Greece has already legislated new pension and tax break cuts for 2019 and 2020 and will remain under international supervision for several years.

The loss of a quarter of Greece’s national output over eight years, the emigration of some 300,000 of the country’s best and brightest and unemployment of around 20 percent leave little to celebrate.

“It was nightmarish,” said pensioner Theodoros Prassas, speaking of the crisis years.

“It is not only that the income was diminished, but taxes were increased. Property tax, income tax have gone up very much. The immediate taxes have increased very much. The people can’t live any longer,” he said.

Another pensioner, Theodoros Karas, said he was “in so much debt where I wake up in the morning and I don’t know where to make a plea.”

“The phone rings and I am asked to do this and that, to settle the loan, settle the debt, they say they will cut my electricity. It’s a disgrace,” Karas said.

European Union Economic Affairs Commissioner Pierre Moscovici yesterday cautioned that “the reality on the ground remains difficult” but nonetheless praised the bailout exit as “historic.”

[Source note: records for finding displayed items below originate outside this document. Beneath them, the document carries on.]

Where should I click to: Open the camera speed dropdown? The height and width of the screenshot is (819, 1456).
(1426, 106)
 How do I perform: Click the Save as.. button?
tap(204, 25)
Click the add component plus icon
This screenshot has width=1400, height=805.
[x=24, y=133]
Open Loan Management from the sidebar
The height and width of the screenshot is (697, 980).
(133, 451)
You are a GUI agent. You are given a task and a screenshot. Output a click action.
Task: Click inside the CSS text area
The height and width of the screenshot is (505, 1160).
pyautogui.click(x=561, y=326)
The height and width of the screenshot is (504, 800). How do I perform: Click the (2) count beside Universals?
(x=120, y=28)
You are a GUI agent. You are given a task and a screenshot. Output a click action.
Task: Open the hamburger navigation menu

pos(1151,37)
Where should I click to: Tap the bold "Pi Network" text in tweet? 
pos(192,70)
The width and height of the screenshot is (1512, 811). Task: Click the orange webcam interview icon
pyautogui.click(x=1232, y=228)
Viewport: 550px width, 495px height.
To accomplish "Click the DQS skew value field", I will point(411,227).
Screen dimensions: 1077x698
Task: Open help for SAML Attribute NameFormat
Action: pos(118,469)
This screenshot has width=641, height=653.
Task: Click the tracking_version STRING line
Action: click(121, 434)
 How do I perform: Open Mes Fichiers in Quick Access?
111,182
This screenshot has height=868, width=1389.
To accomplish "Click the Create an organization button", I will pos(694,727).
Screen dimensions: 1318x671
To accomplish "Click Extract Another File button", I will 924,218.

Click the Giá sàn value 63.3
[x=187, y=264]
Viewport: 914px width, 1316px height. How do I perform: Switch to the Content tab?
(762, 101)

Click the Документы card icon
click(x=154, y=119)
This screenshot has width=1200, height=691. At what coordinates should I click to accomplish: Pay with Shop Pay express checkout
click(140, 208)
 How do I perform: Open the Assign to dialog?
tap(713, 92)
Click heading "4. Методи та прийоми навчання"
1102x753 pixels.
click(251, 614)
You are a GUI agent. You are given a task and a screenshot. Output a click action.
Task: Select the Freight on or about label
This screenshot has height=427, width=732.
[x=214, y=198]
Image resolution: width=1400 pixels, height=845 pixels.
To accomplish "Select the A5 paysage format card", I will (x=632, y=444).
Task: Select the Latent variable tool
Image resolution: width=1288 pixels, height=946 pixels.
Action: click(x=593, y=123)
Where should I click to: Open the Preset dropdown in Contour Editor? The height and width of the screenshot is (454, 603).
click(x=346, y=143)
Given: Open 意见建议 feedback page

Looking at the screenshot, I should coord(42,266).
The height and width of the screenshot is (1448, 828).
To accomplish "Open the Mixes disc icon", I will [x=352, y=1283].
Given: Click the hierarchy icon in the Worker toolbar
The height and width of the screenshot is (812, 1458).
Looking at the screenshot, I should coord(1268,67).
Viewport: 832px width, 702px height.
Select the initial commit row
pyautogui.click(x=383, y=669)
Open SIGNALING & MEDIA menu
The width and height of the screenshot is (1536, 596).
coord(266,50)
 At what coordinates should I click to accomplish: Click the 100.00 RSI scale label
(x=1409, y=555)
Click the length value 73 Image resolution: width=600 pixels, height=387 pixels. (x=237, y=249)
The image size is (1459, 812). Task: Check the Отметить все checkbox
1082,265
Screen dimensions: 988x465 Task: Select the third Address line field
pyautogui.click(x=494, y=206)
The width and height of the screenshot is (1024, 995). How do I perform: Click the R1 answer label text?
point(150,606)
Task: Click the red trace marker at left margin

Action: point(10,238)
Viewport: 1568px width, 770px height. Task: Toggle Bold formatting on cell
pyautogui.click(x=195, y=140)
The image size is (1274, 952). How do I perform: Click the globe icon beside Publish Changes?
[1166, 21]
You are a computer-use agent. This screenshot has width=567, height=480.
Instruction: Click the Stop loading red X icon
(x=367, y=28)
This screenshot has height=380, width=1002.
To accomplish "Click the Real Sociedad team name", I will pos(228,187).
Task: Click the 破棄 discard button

“Greece will be able to finance itself on (the financial) markets... define its own economic policies all the while following the reforms of course,” he told French radio station France Inter yesterday.

To sweeten the pill, Prime Minister Alexis Tsipras has said that Greece could start focusing on a “social state.”

“Now we have the opportunity to proceed with targeted relief, to proceed with tax reduction in 2019 and to support the social state and welfare,” he said.

Tsipras is expected to address the nation today to mark Greece regaining fiscal sovereignty and the ability to set its own economic policies.

Greek media said he would symbolically make the speech on Ithaca, the island where Odysseus returned home from the Trojan war after a 10-year voyage recounted by Greek classical poet Homer.

Shut out of bond markets after a fiscal crisis, Greece officially asked for a bailout in April 2010 from the International Monetary Fund and its eurozone partners. They granted 110 billion euros (US$126 billion) in loans to avert a financial meltdown. Two more aid packages followed.